Problem to work on: Repeat the items below word for word, starting at the very beginning and going on through the line that contains "pyautogui.click(x=474, y=50)", including that line.
====== Exercise inputs ======
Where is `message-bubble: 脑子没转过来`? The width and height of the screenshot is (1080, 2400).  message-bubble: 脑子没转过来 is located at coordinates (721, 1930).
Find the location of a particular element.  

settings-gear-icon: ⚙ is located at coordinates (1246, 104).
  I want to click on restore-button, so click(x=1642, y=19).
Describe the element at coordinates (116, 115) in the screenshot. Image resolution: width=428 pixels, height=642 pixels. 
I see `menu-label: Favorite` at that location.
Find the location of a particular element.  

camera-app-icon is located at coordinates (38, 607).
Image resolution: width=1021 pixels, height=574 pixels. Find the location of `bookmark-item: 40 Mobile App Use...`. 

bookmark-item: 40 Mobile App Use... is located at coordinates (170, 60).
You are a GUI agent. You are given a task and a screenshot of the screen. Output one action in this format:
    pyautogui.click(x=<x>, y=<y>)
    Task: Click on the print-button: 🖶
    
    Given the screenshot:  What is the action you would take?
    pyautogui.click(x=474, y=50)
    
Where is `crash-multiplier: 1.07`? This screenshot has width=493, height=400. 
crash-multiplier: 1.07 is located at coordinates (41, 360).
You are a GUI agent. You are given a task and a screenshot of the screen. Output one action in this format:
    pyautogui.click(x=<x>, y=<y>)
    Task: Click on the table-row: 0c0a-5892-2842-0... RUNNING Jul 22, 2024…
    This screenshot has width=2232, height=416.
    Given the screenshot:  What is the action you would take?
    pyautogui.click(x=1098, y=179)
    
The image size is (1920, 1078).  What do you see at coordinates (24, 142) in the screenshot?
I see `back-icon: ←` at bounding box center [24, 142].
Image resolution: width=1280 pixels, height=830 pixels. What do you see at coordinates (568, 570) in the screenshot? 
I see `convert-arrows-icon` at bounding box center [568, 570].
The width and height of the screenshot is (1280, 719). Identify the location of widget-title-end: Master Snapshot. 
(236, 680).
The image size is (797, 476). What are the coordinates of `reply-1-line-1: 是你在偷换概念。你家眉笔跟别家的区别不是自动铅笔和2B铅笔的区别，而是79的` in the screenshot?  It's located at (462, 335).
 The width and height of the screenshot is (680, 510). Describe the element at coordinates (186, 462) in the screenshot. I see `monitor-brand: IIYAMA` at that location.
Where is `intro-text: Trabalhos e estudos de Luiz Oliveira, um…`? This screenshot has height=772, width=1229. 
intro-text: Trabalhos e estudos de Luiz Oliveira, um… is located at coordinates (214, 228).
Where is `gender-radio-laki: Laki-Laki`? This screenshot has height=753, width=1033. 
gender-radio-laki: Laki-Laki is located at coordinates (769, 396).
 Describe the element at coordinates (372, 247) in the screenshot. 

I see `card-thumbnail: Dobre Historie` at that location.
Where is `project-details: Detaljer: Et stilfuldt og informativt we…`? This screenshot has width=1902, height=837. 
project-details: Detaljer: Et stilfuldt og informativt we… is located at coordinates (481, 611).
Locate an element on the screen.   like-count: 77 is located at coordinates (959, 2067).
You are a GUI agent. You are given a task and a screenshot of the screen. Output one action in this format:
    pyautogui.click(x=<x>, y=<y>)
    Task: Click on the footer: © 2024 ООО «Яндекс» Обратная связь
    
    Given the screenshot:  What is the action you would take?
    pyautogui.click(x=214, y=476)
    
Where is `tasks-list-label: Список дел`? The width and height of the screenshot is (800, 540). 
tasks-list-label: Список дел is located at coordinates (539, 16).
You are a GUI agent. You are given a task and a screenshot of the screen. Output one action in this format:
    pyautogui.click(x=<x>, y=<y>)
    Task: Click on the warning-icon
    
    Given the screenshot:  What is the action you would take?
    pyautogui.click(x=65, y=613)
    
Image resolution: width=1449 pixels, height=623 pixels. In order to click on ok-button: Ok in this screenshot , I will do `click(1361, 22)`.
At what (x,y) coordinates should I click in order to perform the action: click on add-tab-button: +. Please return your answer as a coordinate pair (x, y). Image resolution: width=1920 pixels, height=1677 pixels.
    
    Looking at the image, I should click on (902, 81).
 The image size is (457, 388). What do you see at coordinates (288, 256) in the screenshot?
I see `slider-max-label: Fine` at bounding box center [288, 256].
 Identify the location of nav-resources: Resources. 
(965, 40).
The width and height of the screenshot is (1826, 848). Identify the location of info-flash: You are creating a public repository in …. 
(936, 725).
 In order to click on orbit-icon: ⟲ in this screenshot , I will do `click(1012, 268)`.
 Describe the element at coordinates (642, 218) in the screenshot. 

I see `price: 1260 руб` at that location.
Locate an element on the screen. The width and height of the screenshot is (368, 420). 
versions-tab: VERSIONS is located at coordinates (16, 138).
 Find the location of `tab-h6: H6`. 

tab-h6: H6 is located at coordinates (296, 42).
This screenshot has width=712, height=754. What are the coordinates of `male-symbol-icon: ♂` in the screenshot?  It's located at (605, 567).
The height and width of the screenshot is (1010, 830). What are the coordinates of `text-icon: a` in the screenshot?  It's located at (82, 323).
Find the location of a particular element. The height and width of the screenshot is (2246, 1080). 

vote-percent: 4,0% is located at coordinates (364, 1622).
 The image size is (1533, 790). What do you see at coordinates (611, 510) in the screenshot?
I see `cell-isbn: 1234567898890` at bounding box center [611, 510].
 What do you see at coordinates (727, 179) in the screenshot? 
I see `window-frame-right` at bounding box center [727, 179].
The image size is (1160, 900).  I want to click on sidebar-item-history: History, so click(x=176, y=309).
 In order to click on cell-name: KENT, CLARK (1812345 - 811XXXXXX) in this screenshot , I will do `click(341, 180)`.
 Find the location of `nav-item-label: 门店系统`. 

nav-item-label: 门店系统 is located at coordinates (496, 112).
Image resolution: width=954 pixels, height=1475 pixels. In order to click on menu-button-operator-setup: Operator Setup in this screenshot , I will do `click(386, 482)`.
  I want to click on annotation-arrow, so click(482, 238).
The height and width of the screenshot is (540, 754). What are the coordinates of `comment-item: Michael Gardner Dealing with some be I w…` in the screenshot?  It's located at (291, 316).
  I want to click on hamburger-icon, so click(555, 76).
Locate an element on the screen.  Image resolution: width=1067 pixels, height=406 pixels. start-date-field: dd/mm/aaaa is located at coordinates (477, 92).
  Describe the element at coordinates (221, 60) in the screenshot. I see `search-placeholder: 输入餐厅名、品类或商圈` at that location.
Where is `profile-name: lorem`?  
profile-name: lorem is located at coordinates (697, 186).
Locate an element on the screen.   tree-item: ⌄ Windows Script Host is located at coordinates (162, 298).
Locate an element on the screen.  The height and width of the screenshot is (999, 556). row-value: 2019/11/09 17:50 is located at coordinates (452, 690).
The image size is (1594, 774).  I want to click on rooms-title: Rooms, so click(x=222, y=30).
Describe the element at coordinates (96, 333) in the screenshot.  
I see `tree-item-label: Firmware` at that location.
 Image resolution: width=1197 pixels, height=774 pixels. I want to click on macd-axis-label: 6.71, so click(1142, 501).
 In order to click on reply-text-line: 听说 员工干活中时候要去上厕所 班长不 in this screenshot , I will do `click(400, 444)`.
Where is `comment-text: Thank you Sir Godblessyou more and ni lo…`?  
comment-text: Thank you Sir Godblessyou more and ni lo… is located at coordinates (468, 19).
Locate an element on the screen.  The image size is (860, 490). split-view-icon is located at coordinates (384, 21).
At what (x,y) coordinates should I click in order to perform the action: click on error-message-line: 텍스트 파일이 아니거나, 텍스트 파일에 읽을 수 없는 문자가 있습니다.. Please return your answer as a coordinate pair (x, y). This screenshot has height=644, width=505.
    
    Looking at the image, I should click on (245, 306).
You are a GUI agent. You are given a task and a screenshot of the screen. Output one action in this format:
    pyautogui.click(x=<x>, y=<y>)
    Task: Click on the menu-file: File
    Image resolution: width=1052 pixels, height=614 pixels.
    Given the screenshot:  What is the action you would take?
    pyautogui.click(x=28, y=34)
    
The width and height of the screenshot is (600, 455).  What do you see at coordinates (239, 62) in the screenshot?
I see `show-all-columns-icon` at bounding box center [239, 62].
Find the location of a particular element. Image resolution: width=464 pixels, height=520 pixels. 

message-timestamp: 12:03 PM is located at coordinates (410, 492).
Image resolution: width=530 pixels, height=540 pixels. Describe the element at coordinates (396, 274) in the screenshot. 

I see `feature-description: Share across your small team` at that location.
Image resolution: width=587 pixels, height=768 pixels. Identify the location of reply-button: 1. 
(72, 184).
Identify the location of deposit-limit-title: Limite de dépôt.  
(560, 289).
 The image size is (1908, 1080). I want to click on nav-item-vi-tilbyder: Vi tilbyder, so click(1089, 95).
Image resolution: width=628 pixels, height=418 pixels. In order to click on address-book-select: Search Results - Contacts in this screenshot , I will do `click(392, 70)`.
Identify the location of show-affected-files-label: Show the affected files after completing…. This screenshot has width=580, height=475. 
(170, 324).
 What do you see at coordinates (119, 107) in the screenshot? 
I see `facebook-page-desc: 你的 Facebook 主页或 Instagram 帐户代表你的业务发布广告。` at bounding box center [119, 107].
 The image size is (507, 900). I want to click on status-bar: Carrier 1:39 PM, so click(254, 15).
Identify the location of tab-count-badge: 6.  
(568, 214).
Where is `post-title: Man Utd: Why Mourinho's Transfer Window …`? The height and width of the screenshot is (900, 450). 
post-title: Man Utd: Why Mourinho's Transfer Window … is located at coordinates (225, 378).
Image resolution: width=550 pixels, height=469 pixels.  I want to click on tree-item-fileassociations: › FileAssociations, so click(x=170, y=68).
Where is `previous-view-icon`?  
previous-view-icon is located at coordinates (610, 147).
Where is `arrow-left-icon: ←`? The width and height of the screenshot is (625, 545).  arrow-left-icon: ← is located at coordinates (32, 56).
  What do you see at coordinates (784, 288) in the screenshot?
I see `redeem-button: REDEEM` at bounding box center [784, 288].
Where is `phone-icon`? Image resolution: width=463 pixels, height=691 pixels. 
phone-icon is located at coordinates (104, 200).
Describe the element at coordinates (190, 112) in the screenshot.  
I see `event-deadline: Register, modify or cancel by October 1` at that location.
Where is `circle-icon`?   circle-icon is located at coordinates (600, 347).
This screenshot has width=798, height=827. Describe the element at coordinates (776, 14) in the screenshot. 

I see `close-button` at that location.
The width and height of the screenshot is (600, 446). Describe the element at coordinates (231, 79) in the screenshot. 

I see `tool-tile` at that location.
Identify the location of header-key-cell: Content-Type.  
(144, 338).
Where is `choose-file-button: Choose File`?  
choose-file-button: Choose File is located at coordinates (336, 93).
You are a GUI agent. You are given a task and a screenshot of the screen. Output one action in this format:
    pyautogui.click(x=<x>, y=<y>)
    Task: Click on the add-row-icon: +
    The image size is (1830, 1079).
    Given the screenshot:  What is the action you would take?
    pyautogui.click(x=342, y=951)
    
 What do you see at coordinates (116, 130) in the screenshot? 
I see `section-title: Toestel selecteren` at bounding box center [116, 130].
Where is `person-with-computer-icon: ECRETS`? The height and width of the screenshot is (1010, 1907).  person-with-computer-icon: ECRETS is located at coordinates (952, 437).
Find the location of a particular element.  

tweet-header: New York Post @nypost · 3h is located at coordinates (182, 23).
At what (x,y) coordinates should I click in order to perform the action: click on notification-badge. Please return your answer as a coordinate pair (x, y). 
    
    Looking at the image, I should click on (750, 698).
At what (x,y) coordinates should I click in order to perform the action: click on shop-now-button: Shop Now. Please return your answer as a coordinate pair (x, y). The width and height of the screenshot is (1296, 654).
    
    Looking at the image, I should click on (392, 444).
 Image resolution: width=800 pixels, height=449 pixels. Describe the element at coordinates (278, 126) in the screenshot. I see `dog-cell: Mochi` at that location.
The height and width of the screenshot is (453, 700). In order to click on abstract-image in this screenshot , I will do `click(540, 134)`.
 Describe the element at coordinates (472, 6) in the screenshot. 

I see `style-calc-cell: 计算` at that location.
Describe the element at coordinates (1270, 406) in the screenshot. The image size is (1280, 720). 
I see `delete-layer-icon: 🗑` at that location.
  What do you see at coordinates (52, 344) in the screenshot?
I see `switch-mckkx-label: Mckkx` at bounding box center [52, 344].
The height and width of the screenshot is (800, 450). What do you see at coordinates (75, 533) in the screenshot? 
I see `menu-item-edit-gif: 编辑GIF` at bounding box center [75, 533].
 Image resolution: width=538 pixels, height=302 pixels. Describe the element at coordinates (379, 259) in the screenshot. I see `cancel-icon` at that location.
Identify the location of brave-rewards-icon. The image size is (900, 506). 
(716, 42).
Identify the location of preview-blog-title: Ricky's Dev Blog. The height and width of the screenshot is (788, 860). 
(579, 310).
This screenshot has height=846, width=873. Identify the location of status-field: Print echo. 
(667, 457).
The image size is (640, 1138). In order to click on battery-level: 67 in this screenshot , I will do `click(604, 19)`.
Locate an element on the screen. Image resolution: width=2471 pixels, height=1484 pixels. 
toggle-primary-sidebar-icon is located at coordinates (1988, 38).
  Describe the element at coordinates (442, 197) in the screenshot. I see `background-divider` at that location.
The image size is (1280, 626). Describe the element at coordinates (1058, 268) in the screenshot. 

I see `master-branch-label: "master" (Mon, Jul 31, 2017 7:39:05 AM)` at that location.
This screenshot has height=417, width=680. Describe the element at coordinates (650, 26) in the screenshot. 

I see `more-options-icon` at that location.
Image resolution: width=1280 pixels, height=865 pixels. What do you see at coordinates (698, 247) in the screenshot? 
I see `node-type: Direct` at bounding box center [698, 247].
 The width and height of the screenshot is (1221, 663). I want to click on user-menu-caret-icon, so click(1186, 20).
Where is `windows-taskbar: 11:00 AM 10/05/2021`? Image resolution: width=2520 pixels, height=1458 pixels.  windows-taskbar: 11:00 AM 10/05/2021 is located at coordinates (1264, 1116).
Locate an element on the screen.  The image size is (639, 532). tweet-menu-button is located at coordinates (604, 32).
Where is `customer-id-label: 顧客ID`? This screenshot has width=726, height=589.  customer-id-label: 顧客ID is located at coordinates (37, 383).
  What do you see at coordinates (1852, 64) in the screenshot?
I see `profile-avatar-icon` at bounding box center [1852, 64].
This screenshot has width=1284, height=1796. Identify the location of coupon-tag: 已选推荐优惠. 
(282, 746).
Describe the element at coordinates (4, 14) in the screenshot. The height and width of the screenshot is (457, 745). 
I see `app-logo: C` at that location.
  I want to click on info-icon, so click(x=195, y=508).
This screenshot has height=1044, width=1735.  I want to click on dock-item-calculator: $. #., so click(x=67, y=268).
======
Answer:
Where is `message-bubble: 脑子没转过来`? The width and height of the screenshot is (1080, 2400).  message-bubble: 脑子没转过来 is located at coordinates (721, 1930).
Find the location of a particular element.  

settings-gear-icon: ⚙ is located at coordinates (1246, 104).
  I want to click on restore-button, so click(x=1642, y=19).
Describe the element at coordinates (116, 115) in the screenshot. Image resolution: width=428 pixels, height=642 pixels. 
I see `menu-label: Favorite` at that location.
Find the location of a particular element.  

camera-app-icon is located at coordinates (38, 607).
Image resolution: width=1021 pixels, height=574 pixels. Find the location of `bookmark-item: 40 Mobile App Use...`. 

bookmark-item: 40 Mobile App Use... is located at coordinates (170, 60).
You are a GUI agent. You are given a task and a screenshot of the screen. Output one action in this format:
    pyautogui.click(x=<x>, y=<y>)
    Task: Click on the print-button: 🖶
    
    Given the screenshot:  What is the action you would take?
    pyautogui.click(x=474, y=50)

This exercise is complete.